Current shareholders would be invited on a pro rata basis to reinvest when the trial was completed.
But the proposal needed approval from 90 per cent of shareholders, which it failed to achieve, and Bagnall subsequently withdrew his offer.
Mr Birnie said at that point the company had no choice but to "move along the formal route".
"The offer was exceptionally good it was a fantastic deal but the [shareholder approval] process was dragging on."
He estimated Protemix had burned through about $41 million, including a $13 million government grant, since it was established in 1998 by a Professor Garth Cooper, John Baker, lawyer Tony Molloy QC and businessman Neville Jordan.
Laszerin, the brainchild of Cooper, was developed to treat heart failure in patients with diabetes. But clinical trials were "confusing at best", Birnie said.
"It was all about the way the results were measured."
This made it difficult for the company to attract funding for the next trial phase "though we had a very good financial arrangement with three very strong parties should our trial have succeeded".
Mr Molloy said Protemix needed a further $50 million to develop Laszerin to the point of registration in the US money, he said, that should come from the government.
"New Zealand has just pissed away a US$1 billion-a-year industry because of the lack of political vision. It's such a tragedy." The company's collapse, he said, "is the saddest, most terrible thing".
Mr Molloy, who invested about $3 million, said if he had a spare $10 million to $15 million he would buy the intellectual property "tomorrow" and hope to convince Prime Minister John Key of the need for further government funding.
Birnie said he believed two or three "factions" would be interested in buying Protemix from liquidator Laurie Chilcott.
But both he and Molloy warned that maintaining the patents and paying the requisite fees will be expensive about $1 million a year, Molloy estimated.
He said the company should be put into statutory management, under government control, to ensure the patents are maintained.
Eventually it could be floated on the stock exchange.
Mr Chilcott said he won't attempt to value the patents and other intellectual property assets. Instead he will call for expressions of interest.
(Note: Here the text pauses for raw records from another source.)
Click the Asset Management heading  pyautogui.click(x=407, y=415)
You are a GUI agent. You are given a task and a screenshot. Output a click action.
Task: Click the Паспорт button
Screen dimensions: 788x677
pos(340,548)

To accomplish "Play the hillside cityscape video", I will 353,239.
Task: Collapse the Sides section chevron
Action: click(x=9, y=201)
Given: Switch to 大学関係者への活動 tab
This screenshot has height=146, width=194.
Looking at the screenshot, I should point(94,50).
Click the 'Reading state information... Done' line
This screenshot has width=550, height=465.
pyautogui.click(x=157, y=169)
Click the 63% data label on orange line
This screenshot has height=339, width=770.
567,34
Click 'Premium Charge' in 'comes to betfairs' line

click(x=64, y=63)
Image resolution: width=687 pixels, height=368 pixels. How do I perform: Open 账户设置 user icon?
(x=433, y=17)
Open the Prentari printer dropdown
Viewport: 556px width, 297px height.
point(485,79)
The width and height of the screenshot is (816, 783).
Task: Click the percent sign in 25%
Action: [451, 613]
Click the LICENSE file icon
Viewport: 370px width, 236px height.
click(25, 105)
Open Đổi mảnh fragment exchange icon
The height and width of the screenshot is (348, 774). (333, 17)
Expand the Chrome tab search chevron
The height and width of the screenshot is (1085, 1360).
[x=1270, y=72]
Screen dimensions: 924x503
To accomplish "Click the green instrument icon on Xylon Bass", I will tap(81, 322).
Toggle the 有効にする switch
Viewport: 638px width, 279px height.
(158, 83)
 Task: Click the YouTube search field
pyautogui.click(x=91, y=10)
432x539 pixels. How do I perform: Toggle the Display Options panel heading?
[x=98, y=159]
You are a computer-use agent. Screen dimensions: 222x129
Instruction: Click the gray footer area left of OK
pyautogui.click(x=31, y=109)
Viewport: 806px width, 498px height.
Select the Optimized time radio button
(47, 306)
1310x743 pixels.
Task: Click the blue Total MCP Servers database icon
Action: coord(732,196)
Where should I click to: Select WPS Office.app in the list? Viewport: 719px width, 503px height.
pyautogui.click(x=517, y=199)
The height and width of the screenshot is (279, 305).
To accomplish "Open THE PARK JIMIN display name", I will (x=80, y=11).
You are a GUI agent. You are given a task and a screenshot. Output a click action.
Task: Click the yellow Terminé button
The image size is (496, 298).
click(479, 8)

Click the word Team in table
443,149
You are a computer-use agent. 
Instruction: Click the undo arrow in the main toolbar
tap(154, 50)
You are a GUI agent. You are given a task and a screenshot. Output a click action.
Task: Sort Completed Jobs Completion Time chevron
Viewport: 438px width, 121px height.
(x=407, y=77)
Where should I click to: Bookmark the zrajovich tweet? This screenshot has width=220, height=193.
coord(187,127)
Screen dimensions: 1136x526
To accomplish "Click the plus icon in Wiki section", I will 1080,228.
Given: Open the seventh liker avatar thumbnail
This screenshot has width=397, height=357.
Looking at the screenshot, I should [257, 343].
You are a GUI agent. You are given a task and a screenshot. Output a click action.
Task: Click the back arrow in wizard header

"So far nobody's banging on my door saying they are interested in buying. There's not a lot of speculative cash around for chasing moonbeams."
Birnie, meanwhile, rubbished suggestions from some shareholders that Protemix failed to be sufficiently accountable for its spending.
"That's just bullshit," he said. "They have had a full accounting for the application of funds. We all had very high hopes for Protemix and people are always disappointed when they lose money."
The company was founded "early in the development of New Zealand's capital markets" and investors were repeatedly told not to invest money they couldn't afford to lose, he said.
"We told them it was high risk. They're expensive beasts, these biopharmaceutical companies, especially when they become international."